I wouldn't use anything else to back up a damaged and/or failing drive.
posted by flabdablet at 11:20 PM on September 3, 2011


A few years ago, I got impatient during an alteration of partitions and cancelled the process. Of course, I lost all of my data. On running chkdsk, though, all of the data was recovered as .chk files. Using one of the apps from this site, I managed to get most of the data back, or at least named as [randomcharacters].jpg or [randomcharacters].mp3.

I don't know if this is an option for you, as chkdsk will write the files to the root of the damaged drive, meaning that you might overwrite your own data. I just figured I'd throw it out there.
posted by Solomon at 1:55 AM on September 4, 2011


By the way, the thing that gives me confidence that your filesystem is basically OK is that ntfsresize does in fact report a completely plausible size for it. That means that it must have found the MFT, which means that the MFT has not been overwritten.
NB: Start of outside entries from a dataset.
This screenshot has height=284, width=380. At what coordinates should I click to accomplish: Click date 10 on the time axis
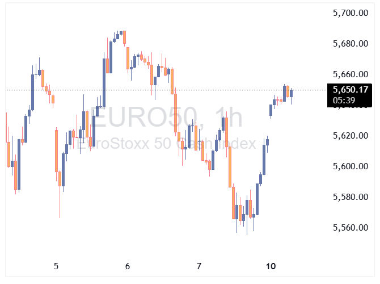pos(271,266)
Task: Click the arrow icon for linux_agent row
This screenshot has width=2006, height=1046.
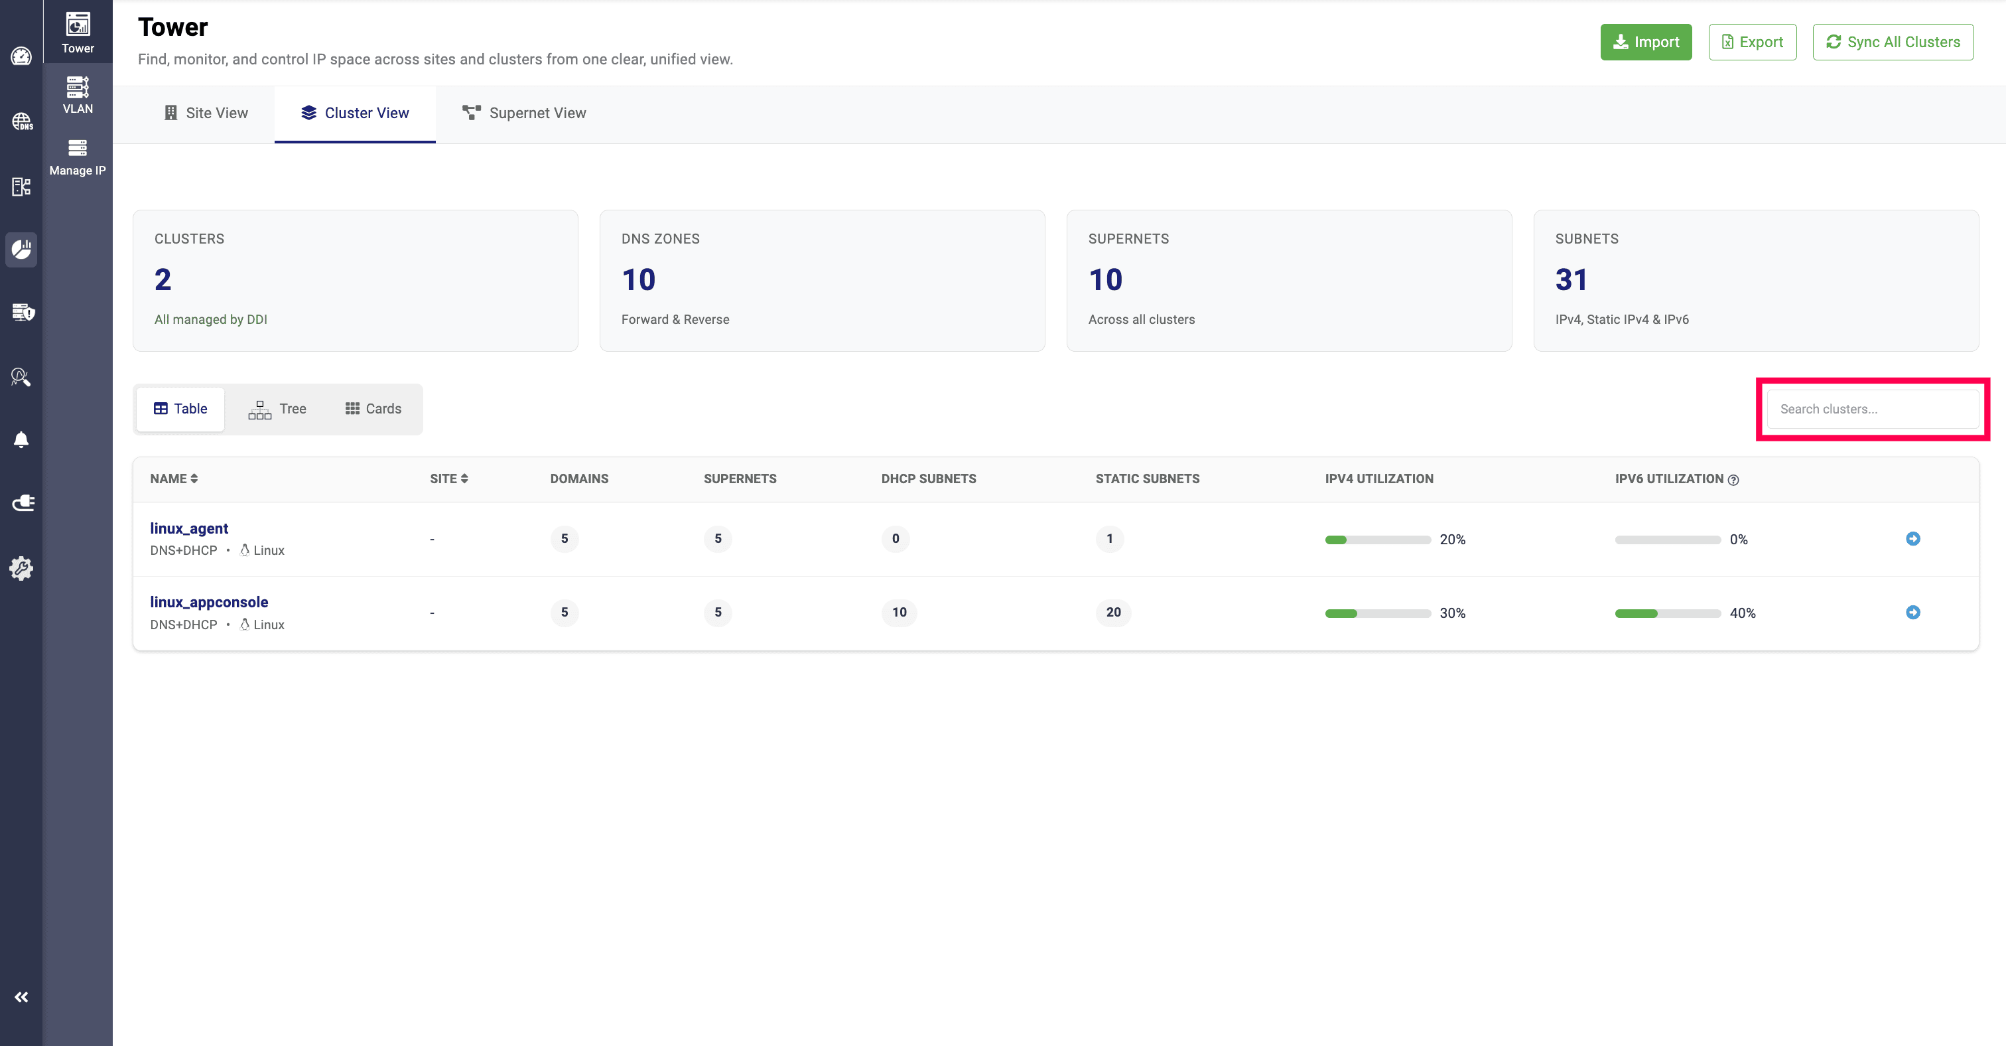Action: 1912,538
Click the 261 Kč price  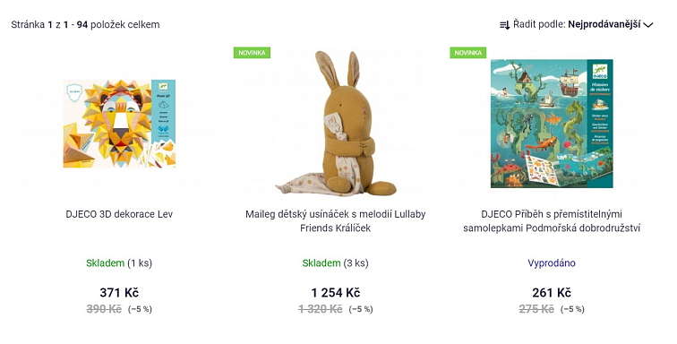click(552, 293)

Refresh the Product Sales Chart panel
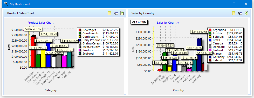(122, 13)
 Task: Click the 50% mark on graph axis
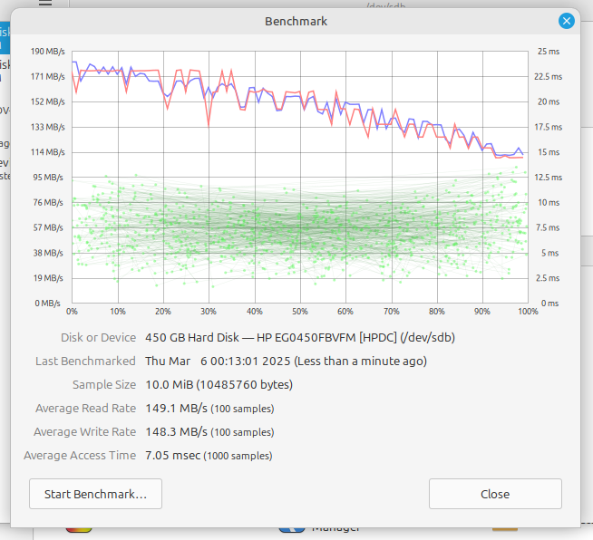click(x=300, y=312)
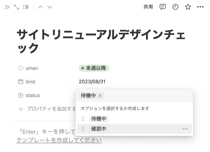Click the テンプレートを作成してください link
Screen dimensions: 210x152
[x=59, y=140]
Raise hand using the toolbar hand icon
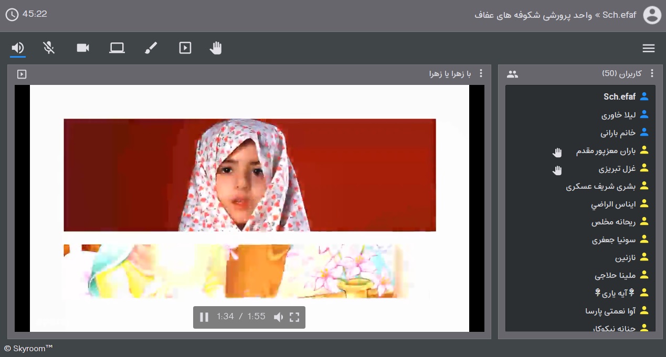Image resolution: width=666 pixels, height=357 pixels. [x=216, y=48]
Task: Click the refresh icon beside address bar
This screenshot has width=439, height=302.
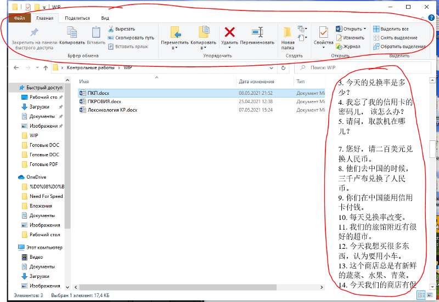Action: point(283,68)
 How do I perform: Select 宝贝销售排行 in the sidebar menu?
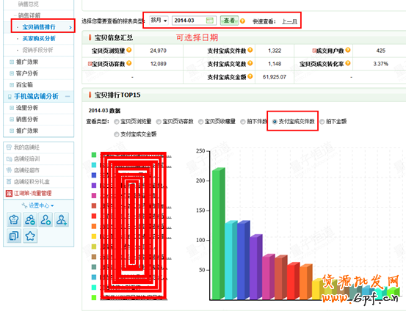pyautogui.click(x=39, y=27)
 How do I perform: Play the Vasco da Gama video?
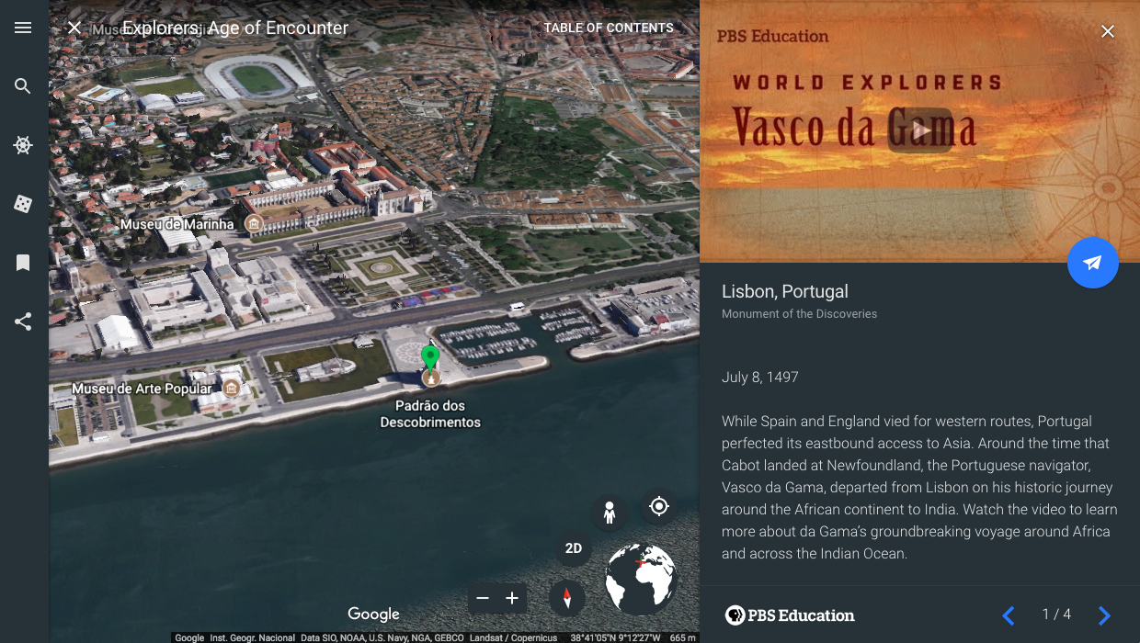[x=919, y=130]
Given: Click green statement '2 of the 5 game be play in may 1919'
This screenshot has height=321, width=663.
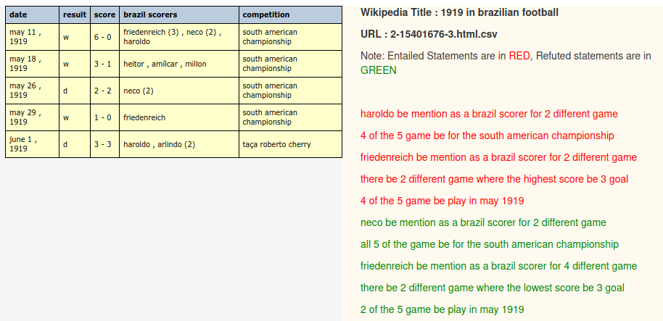Looking at the screenshot, I should 442,309.
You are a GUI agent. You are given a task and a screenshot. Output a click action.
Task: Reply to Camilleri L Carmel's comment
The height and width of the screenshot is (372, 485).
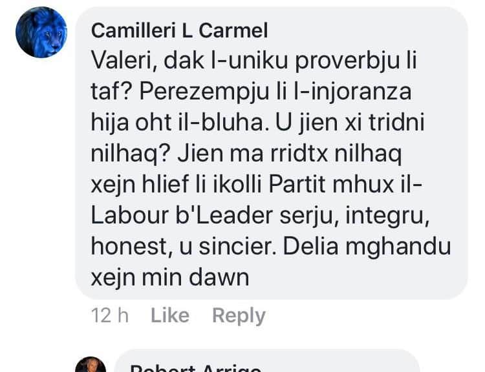[x=239, y=316]
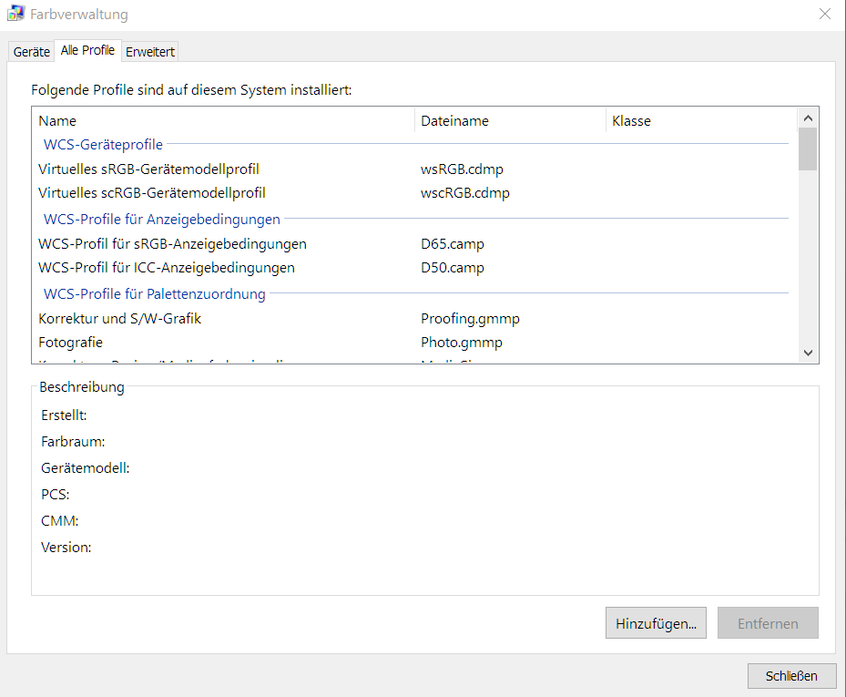Open the Erweitert tab

click(150, 52)
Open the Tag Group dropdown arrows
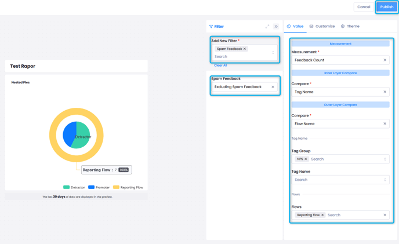 tap(385, 159)
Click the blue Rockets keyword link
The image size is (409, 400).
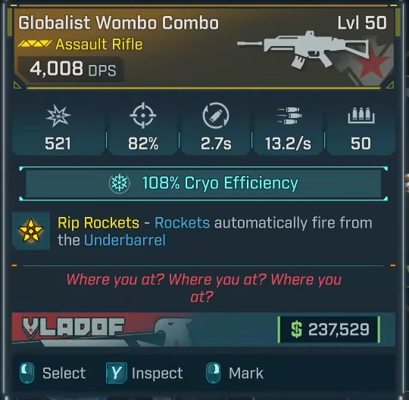click(182, 223)
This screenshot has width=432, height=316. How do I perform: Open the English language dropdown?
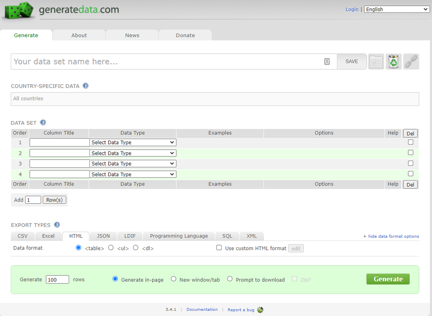[396, 9]
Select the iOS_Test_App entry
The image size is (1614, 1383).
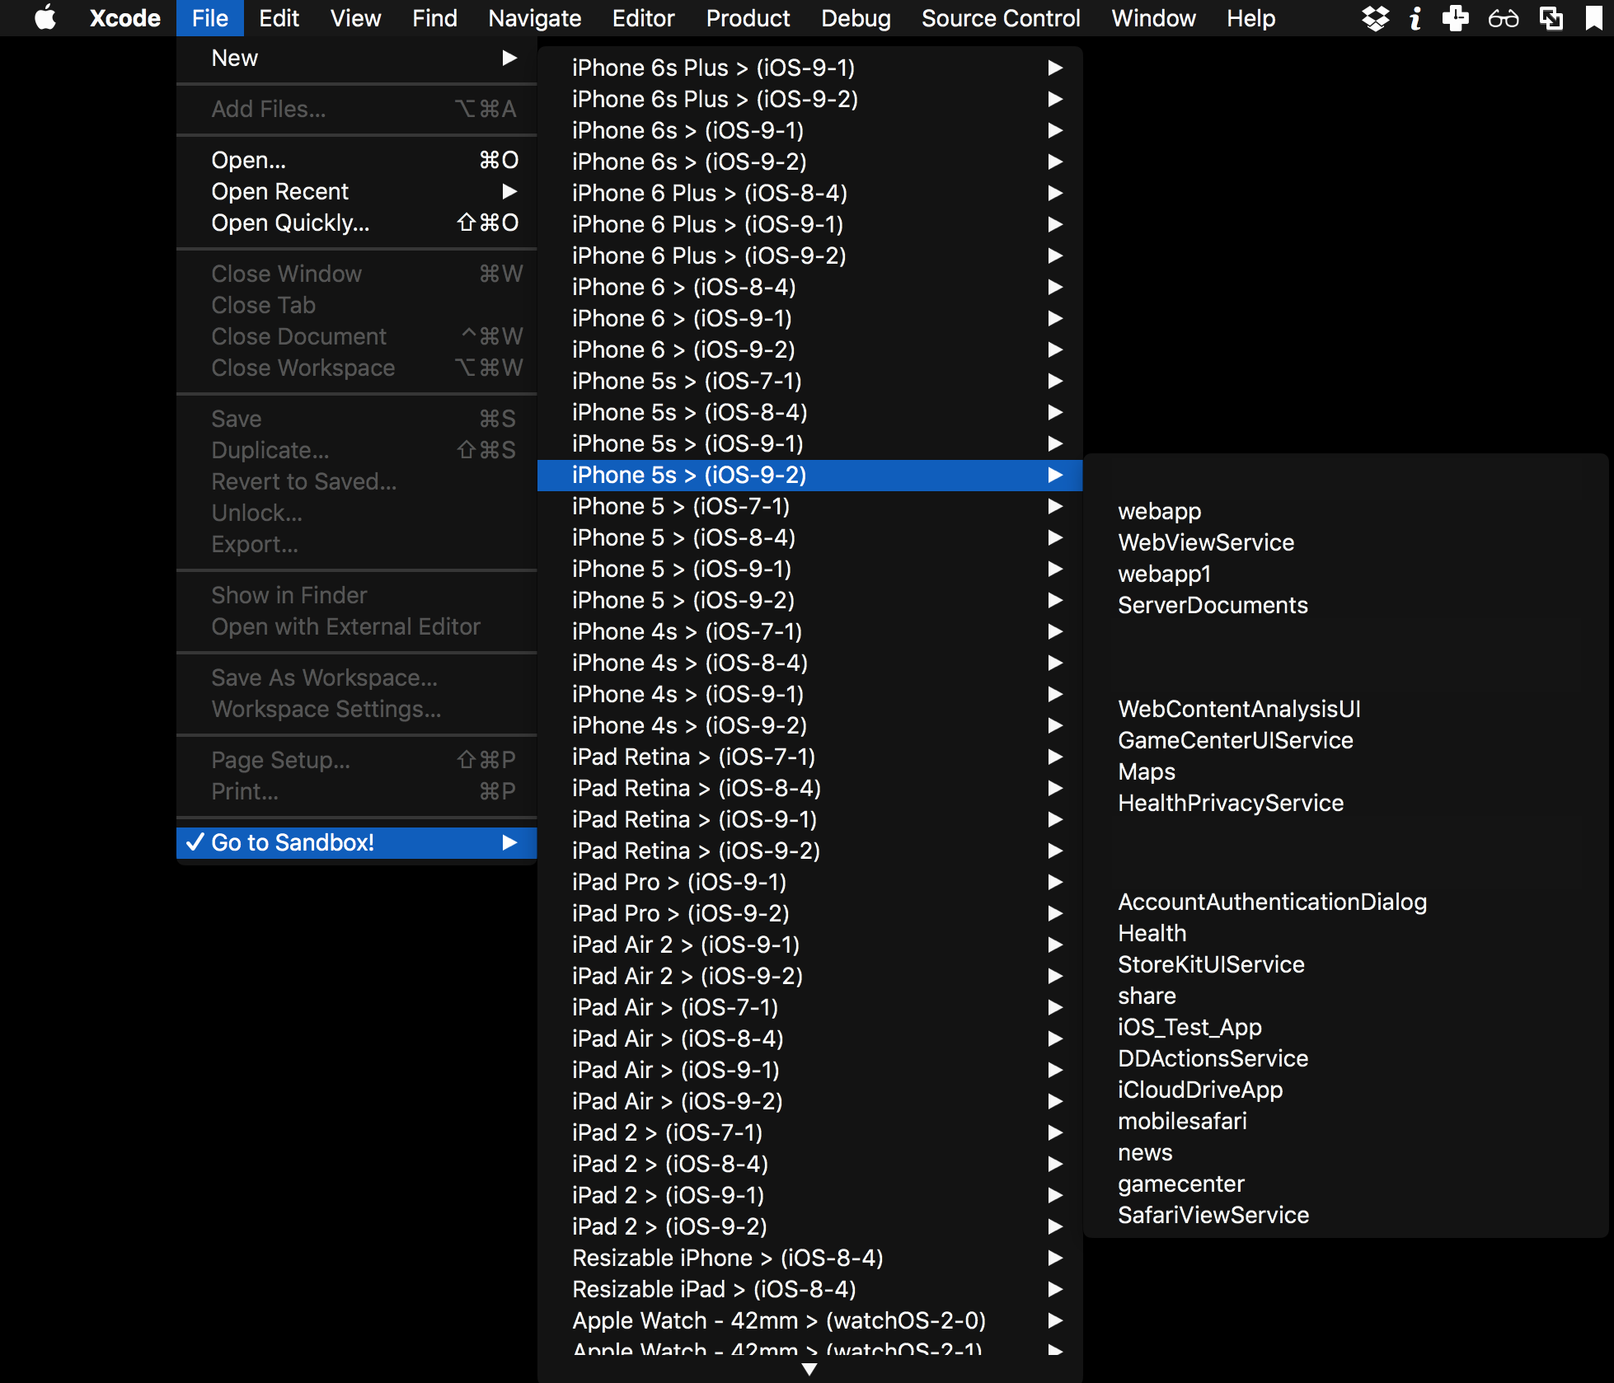click(1189, 1027)
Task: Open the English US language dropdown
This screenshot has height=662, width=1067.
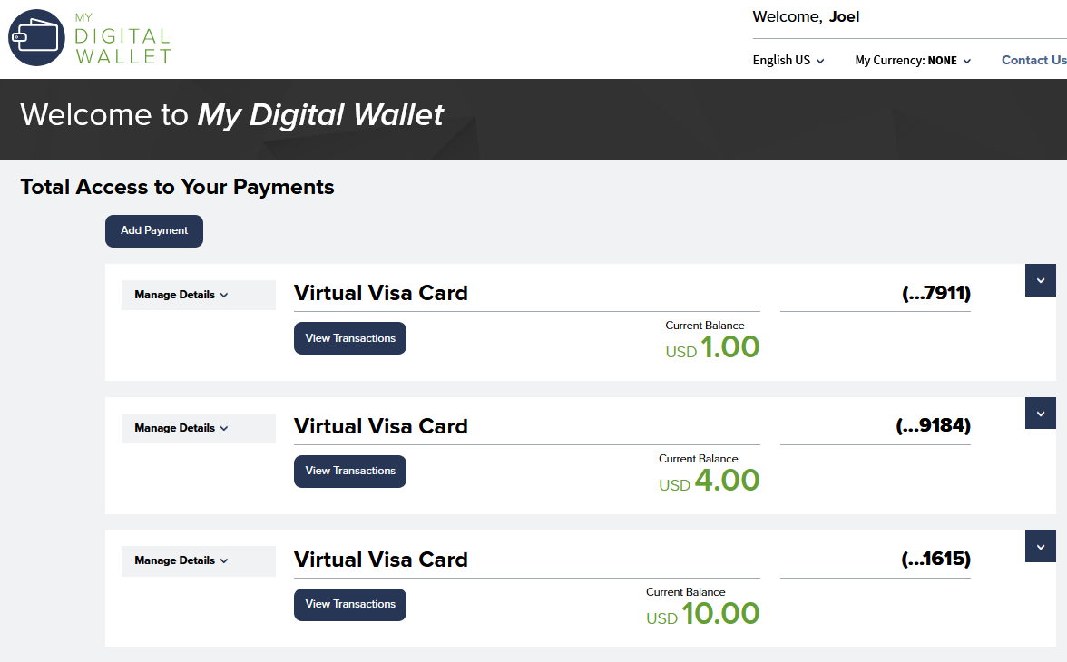Action: [x=788, y=61]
I have also seen both Windows and Linux implementations of NTFS refuse to mount filesystems whose last cluster is not readable, once due to a bad sector and several times due to non-inclusion in a newly resized partition (my error in each case). If I recall correctly, NTFS keeps a backup of its boot sector in the last filesystem sector.

In your position I would not even begin to consider running automated filesystem recovery tools against what you have until I'd (a) backed it up and (b) made sure that the partition containing the non-mountable NTFS filesystem was in fact big enough to contain that filesystem.
posted by flabdablet at 2:06 AM on September 4, 2011


Response by poster: That... worked, flabdablet. All my stuff present and accounted for. Damn. I'm very impressed! Thank you very much for the help- you've saved me a lot of time and possibly money.

And now I'm going to go back it all up one more time.
posted by BungaDunga at 1:04 PM on September 5, 2011 [2 favorites]


Always nice to get a good result. Well done you.